Read the Quickstart or jump to pricing.

Quickstart

Pylo speaks the OpenAI chat-completions API. If your code already talks to OpenAI, change the base URL and the model. Streaming works the same way.

curl

bash

curl https://api.pylo.sh/v1/chat/completions \
  -H "Authorization: Bearer $PYLO_API_KEY" \
  -H "Content-Type: application/json" \
  -d '{
    "model": "moonshotai/kimi-k2.6",
    "stream": true,
    "messages": [
      {"role": "user", "content": "Write a haiku about routing tables."}
    ]
  }'

Python (openai SDK)

python

import os

from openai import OpenAI

client = OpenAI(
    base_url="https://api.pylo.sh/v1",
    api_key=os.environ["PYLO_API_KEY"],
)

stream = client.chat.completions.create(
    model="moonshotai/kimi-k2.6",
    stream=True,
    messages=[
        {"role": "user", "content": "Write a haiku about routing tables."},
    ],
)

for chunk in stream:
    delta = chunk.choices[0].delta.content
    if delta:
        print(delta, end="", flush=True)

Kimi K2.6

One model, one slug. Pylo exposes Kimi K2.6 with a 262144-token context window and text in, text out.

Model card

Model slug: moonshotai/kimi-k2.6
Display name: Kimi K2.6
Context length: 262144 tokens
Input: text
Output: text
Supported features: reasoning, structured_outputs, tools

Pricing

Item	Price (USD / 1M tokens)
Input	$0.90
Output	$3.90
Cache read	$0.18

Launch pricing, subject to change.

Reliability

Pylo runs redundant upstream backends behind a single endpoint. A per-upstream circuit breaker tracks time-to-first-token and error rate over a rolling window. When the primary trips, requests fail over to the fallback automatically.

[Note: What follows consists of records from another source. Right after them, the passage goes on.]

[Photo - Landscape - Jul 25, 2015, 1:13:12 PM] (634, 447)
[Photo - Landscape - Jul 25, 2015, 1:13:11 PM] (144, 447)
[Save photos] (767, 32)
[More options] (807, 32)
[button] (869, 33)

Failover triggers on a time-to-first-token timeout (8 seconds by default), a 5xx, or a 429.
No failover after the first token has streamed. Once bytes are on the wire, the stream stays on its upstream.
One stable X-Request-Id per inbound request is the idempotency key, so a fallback retry never double-bills.
If every backend is degraded, Pylo sheds early with a 429 or 503 instead of queueing your request.

Pylo describes its failover mechanism, not a numeric uptime guarantee.

Data handling

Pylo retains request metadata for abuse and legal purposes and does not train on it. Pylo is not zero-data-retention. The audit log records the request, never your prompts or responses. See the Privacy page for the full policy.